**WHAT IS BEING ASKED**: Nothing after the line with "Given: Click the Bayern Munich 30% odds value" belongs in the copy; extract the lines below from the top through that line, pictures left out.
━━━ RECORDS FOR THIS TASK
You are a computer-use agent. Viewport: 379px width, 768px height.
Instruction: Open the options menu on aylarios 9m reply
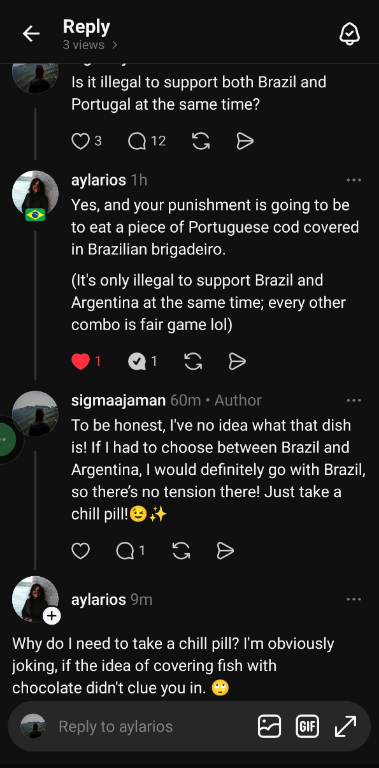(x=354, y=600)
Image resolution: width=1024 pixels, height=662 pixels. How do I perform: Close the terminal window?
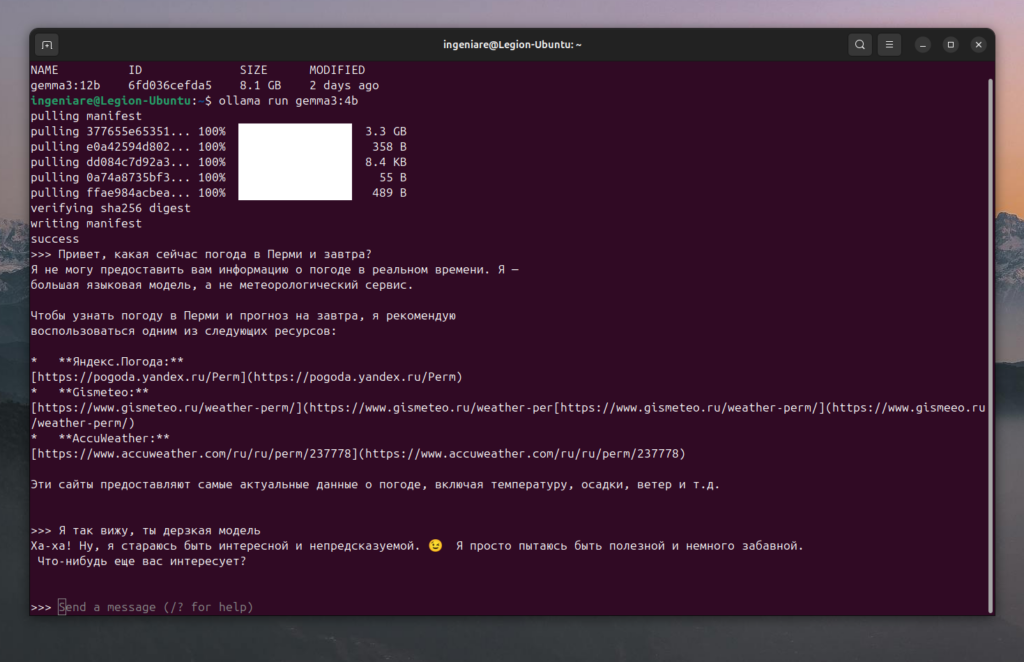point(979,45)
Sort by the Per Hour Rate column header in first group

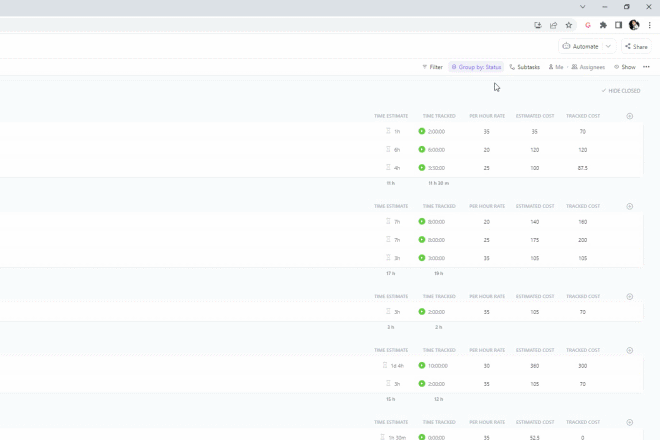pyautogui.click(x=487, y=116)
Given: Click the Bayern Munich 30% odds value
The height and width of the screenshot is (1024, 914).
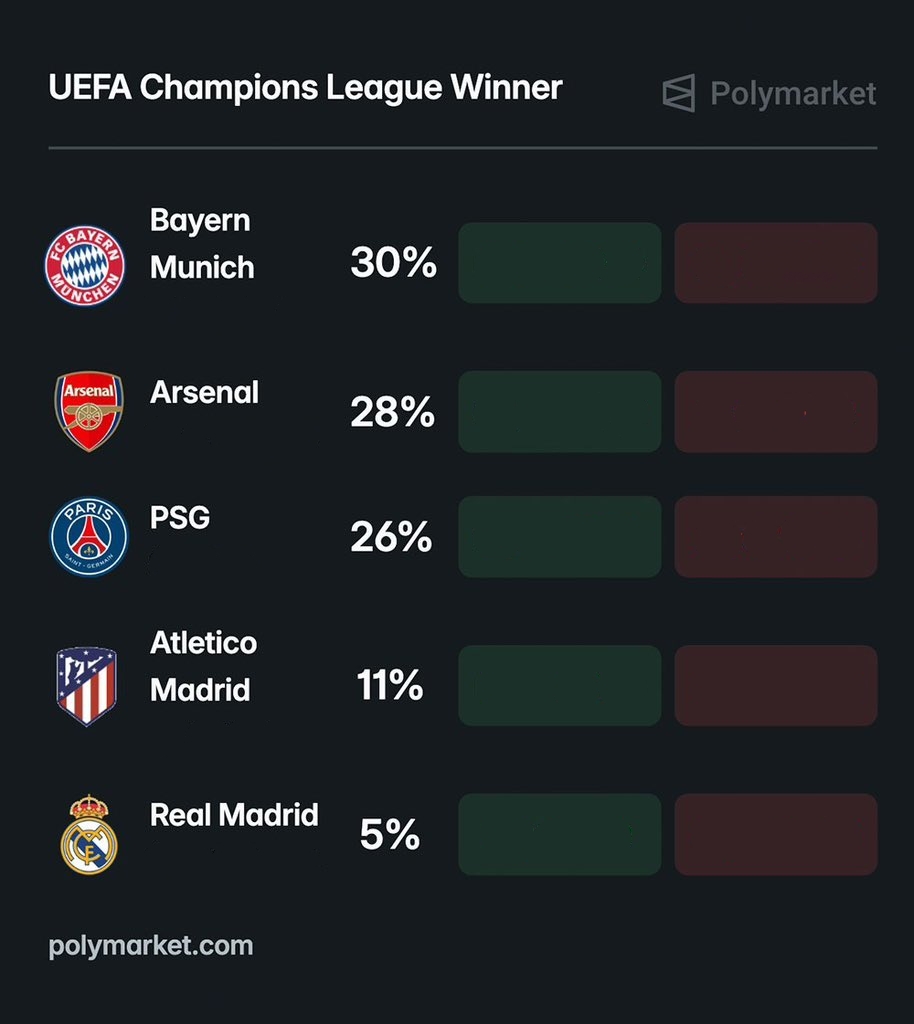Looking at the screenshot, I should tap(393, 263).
━━━━━━
**ANSWER BOX**:
You are a computer-use agent. Viewport: 379px width, 768px height.
Instruction: Open the options menu on aylarios 9m reply
(x=354, y=600)
Image resolution: width=1024 pixels, height=662 pixels. How do I perform: Close the terminal window?
point(979,45)
Sort by the Per Hour Rate column header in first group

pyautogui.click(x=487, y=116)
Given: Click the Bayern Munich 30% odds value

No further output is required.